Radiolabeling 101: 4 Common Compounds Used In Drug Development

radiolabeling

Everybody has seen those commercials for new drugs. Whether they’re treating depression, fibromyalgia, or a chronic illness, they all had to go through the same development process; from its original synthesis to the extensive FDA trials, odds are radiolabeling was used at some point.

It’s vital that scientists and researchers are able to see where their drug is in the human system and whether or not it’s doing what it’s supposed to be doing. When drugs undergo radiolabeling, they are blasted by a radioactive tracer; this chemical compound has had one or more of its atoms replaced by a radionuclide so that its radioactive decay can be measured.

This is easier to trace because radioactive decay is much more energetic than simple chemical reactions; even if the radioisotope is present in low concentrations, it can still be detected. Essentially, radiolabeled compounds can be used to explore the mechanism of chemical reactions by tracing the path that the radioisotope follows from reactants to products. Radioisotopes from a number of elements are used in these trace experimentations. Let’s take a look at the four elements favored for biochemical reactions.

  • Hydrogen: Tritium is a radioactive isotope of the element hydrogen. It possesses a half-life of around 12.5 years and experiences beta decay. Hydrogen is popular in biochemical studies because it is found in all organic compounds.
  • Carbon: 14C labeling (C14 radiolabeling) also experiences beta decay, but the half-life is significant at around 5,730 years.

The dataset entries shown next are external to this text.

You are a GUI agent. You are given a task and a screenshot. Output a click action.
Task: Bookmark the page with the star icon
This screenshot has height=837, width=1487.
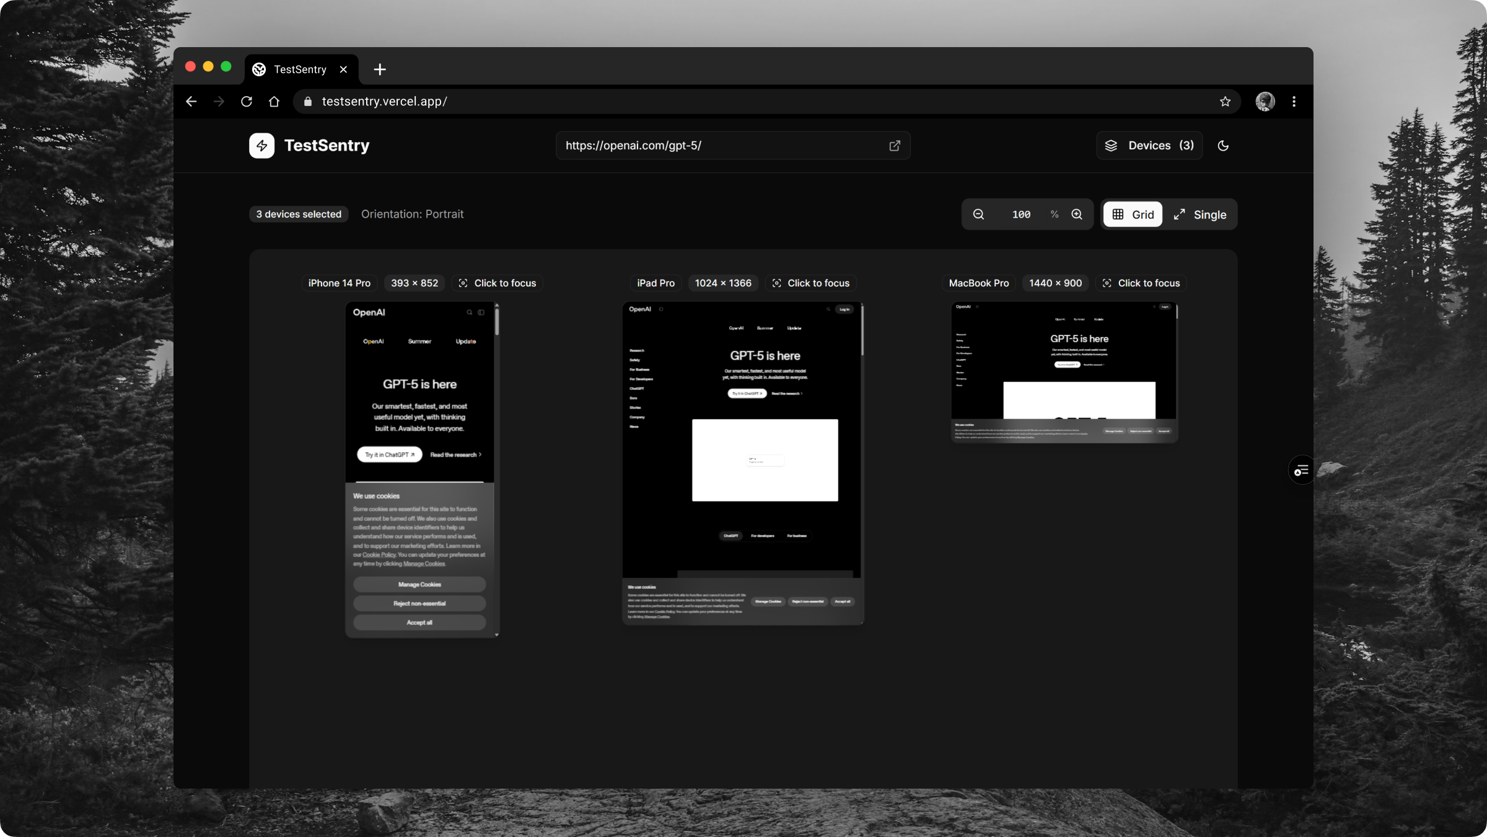pos(1225,102)
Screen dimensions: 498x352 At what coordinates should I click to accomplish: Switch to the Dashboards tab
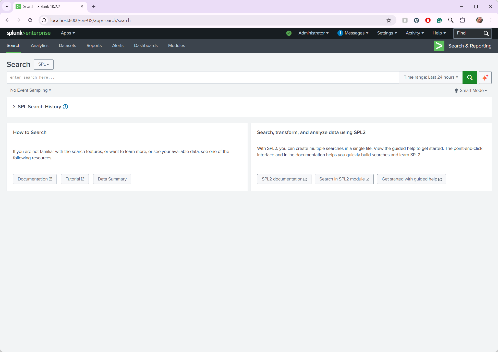coord(146,45)
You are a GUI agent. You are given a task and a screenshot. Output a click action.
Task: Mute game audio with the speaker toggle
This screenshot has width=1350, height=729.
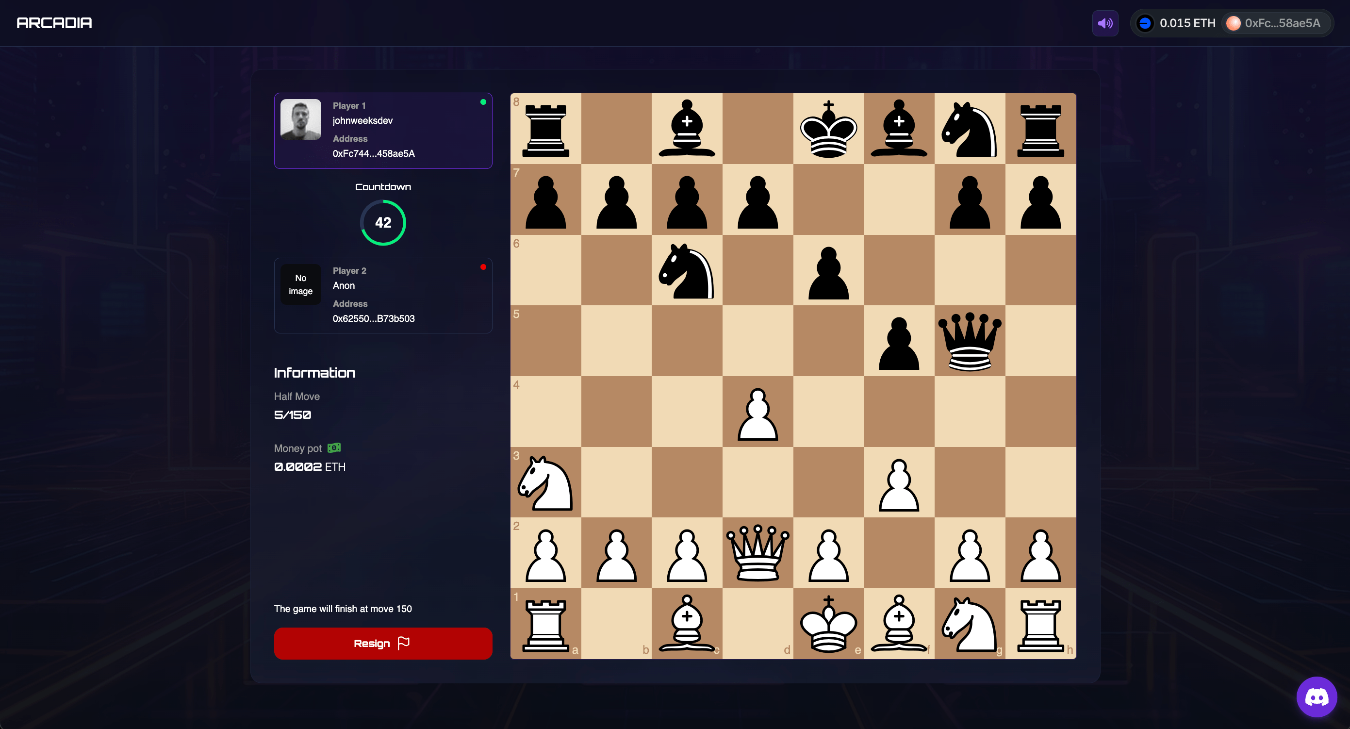tap(1105, 23)
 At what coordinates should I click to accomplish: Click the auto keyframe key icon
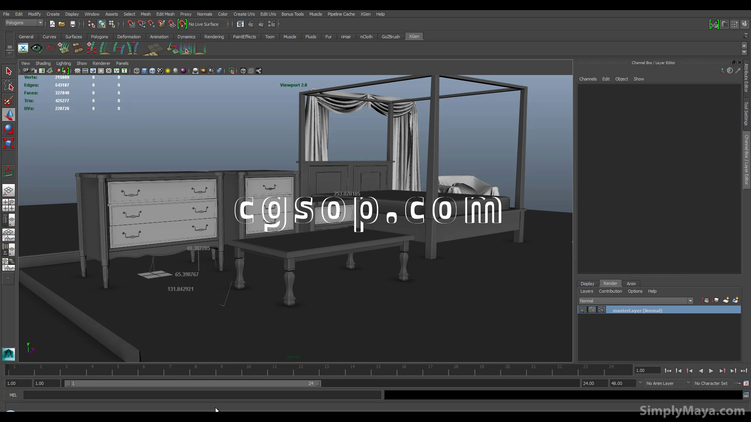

Because it is continuously produced in the upper atmosphere of the planet, it occurs at a trace level in the environment. 14C is very popular when scientists needed to trace the progress of organic molecules through metabolic pathways.
  • Sulfur: Yet another beta decay with a half-life of 87.5 days, sulfur is used to label the sulfur-containing amino acids methionine and cysteine.
  • Phosphorus: Phosphorus radioactive tracers experience a half-life of 14.29 days. They are used primarily to study protein phosphorylation by kinases in biochemistry.

The next time you’re channel surfing mindlessly and come across one of those generic drug commercials, try to remember this process. When you have an understand for just how nuanced and complicated (and long) drug development is, those commercials become a lot more interesting.